Manchester City overturns 2-year ban from Champions League

Manchester City

Geneva: Manchester City successfully overturned Monday their two-year ban from the Champions League. It was what many consider a surprising legal victory for the club. The Court of Arbitration for Sport (CAS) upheld Manchester City’s appeal against the UEFA ban. However, CAS imposed a 10 million euro fine on the club for failing to cooperate with independent investigators.

Some UEFA allegations accusing City of breaking finance rules dating back several years were ‘time-barred’ the court said. CAS plans to publish a detailed written verdict within days.

The decision by the three judges clears Manchester City to play in the group stage of the Champions League next season. The case does not affect City’s place in this season’s competition, which resumes next month. Manchester City manager Pep Guardiola must have very pleased with the outcome.

Man City’s legal win guarantees tens of millions of dollars in UEFA prize money next season. It also protects against players leaving to seek Champions League action with another club. Guardiola had pledged to stay in Manchester City ‘no matter what happens’ in the courts.

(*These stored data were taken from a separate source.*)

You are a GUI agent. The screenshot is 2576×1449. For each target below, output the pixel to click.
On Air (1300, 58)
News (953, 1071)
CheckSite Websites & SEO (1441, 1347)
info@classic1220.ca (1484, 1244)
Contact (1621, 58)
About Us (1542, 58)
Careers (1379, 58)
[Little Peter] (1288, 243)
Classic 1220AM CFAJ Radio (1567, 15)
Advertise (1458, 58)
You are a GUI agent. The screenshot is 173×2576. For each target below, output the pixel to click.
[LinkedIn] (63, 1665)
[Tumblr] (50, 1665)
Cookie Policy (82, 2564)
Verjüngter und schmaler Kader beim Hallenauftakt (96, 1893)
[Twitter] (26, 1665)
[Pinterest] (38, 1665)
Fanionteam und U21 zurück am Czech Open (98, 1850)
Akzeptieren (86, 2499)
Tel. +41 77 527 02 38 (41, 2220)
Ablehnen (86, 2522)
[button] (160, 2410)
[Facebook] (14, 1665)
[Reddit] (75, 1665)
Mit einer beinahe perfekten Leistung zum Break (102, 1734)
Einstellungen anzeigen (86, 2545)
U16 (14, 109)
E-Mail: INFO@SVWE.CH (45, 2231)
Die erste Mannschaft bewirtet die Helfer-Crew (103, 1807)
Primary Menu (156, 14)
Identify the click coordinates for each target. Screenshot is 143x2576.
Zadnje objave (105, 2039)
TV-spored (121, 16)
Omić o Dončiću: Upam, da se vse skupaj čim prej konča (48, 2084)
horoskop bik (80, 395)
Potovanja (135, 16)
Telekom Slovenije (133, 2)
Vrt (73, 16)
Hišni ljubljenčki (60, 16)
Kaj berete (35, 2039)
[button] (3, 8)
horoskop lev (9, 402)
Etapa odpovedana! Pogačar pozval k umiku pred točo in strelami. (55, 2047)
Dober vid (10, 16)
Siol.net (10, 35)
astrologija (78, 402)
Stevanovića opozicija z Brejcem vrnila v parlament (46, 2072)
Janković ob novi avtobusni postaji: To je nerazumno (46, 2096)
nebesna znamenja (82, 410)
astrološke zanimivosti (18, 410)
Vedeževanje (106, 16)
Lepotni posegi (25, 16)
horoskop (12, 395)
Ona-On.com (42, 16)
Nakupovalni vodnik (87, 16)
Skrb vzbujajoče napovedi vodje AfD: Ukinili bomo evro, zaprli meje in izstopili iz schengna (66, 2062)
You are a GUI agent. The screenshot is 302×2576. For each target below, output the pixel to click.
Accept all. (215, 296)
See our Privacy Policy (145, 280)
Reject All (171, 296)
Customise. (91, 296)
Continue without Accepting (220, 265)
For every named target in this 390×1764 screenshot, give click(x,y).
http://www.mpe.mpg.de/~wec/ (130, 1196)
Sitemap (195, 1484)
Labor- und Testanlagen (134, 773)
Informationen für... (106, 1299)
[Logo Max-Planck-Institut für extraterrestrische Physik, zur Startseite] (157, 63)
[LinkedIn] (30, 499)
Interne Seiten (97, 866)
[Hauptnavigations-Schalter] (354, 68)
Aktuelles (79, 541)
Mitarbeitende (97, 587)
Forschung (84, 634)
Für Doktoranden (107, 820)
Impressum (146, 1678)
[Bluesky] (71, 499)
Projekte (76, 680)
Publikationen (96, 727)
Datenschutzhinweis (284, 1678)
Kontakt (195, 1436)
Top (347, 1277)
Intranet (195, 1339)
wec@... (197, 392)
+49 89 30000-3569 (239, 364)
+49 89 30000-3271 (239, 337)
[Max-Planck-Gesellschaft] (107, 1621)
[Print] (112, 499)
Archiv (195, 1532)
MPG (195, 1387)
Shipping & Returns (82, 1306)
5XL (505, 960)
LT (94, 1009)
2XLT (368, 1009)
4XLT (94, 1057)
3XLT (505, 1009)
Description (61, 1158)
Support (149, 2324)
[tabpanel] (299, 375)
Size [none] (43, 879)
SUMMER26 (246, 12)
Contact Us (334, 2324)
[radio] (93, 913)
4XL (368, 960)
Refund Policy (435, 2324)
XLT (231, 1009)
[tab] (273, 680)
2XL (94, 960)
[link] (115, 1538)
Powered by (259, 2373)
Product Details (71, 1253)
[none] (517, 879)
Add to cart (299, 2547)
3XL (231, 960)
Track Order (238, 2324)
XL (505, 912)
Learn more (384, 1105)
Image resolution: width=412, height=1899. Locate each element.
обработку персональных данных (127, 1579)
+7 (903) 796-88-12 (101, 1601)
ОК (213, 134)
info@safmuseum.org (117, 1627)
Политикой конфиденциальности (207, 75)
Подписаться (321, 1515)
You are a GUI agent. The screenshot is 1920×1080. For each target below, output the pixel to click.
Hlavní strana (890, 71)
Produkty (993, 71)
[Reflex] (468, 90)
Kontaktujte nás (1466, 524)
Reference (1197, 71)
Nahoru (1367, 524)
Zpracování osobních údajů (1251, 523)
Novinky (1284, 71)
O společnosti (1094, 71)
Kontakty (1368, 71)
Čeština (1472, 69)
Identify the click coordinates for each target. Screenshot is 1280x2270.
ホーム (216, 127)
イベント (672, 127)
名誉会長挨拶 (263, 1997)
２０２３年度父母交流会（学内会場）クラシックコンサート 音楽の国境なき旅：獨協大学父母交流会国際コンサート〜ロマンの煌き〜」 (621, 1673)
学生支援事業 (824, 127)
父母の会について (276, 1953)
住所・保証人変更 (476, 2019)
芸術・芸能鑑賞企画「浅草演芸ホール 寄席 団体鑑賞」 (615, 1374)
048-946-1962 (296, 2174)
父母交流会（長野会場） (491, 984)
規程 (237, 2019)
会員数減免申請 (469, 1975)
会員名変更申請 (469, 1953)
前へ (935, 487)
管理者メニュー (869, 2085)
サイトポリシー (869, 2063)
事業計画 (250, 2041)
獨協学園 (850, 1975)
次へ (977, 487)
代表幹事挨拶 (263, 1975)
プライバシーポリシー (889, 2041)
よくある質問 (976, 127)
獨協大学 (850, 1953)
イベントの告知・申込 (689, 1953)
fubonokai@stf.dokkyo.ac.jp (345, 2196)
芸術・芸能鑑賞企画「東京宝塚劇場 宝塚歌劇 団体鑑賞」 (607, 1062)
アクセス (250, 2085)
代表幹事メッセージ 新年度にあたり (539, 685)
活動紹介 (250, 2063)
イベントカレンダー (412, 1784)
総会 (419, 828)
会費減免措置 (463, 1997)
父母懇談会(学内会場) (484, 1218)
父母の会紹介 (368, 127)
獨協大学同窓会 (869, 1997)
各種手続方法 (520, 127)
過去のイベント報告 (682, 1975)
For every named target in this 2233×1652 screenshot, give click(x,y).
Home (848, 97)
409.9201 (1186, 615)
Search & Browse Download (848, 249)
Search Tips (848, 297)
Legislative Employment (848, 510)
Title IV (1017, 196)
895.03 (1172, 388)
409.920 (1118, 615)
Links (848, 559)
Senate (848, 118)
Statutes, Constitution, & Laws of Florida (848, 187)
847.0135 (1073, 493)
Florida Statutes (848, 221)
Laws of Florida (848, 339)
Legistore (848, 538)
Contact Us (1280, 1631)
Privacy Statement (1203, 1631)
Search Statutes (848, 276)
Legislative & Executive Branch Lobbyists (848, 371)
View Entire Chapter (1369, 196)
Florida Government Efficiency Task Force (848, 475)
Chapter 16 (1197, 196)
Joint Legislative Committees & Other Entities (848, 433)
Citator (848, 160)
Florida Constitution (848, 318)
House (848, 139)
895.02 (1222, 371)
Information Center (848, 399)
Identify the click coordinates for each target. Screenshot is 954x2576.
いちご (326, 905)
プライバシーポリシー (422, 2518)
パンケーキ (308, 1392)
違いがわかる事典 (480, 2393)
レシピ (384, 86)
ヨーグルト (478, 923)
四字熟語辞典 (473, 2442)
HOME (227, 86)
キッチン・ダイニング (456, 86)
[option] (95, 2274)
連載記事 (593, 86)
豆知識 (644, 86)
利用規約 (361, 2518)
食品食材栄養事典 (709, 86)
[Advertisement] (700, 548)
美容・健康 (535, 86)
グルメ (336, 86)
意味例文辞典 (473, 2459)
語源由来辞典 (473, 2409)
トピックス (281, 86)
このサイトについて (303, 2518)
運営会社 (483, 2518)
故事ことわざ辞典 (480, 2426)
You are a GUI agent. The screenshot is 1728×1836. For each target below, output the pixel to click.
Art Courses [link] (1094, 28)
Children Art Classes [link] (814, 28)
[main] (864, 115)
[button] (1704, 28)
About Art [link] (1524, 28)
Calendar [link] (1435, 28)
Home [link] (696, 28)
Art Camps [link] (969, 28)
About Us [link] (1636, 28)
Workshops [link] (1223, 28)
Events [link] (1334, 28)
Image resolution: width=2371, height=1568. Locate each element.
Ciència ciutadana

“The club welcomes the implications of today’s ruling. It is a validation of the club’s position and the body of evidence it was able to present,” City said in a statement.

UEFA punished Man City in February for ‘serious breaches’ of finance monitoring rules and failing to cooperate with investigators. The allegations included that Manchester City misled UEFA over several years to meet financial integrity rules. City denied wrongdoing, and said it had ‘irrefutable evidence’ the claims were not true.

“The CAS award emphasised that most of the alleged breaches reported by the Adjudicatory Chamber of the (UEFA club finance panel) were either not established or time-barred,” the court said. The club’s victory win will raise doubts about the future of the UEFAs Financial Fair Play programme, created in 2009.

Man City joins Paris Saint-Germain and AC Milan in defeating UEFA at CAS in the past two years.

UEFA-appointed investigators opened a case after leaked club emails and documents from City were published by German magazine ‘Der Spiegel’. The magazine published the documents in November 2018. They were likely obtained by a hacker from Portugal.

The published evidence appeared to show City deceived UEFA by overstating sponsorship deals from 2012-16. It hid the source of revenue linked to state-backed companies in Abu Dhabi. City never disputed the documents were authentic, but argued the evidence was stolen and reported out of context.

UEFA could choose to challenge the CAS ruling at Switzerland’s Supreme Court. Federal appeals in CAS cases rarely succeed and only consider narrow grounds of legal procedure.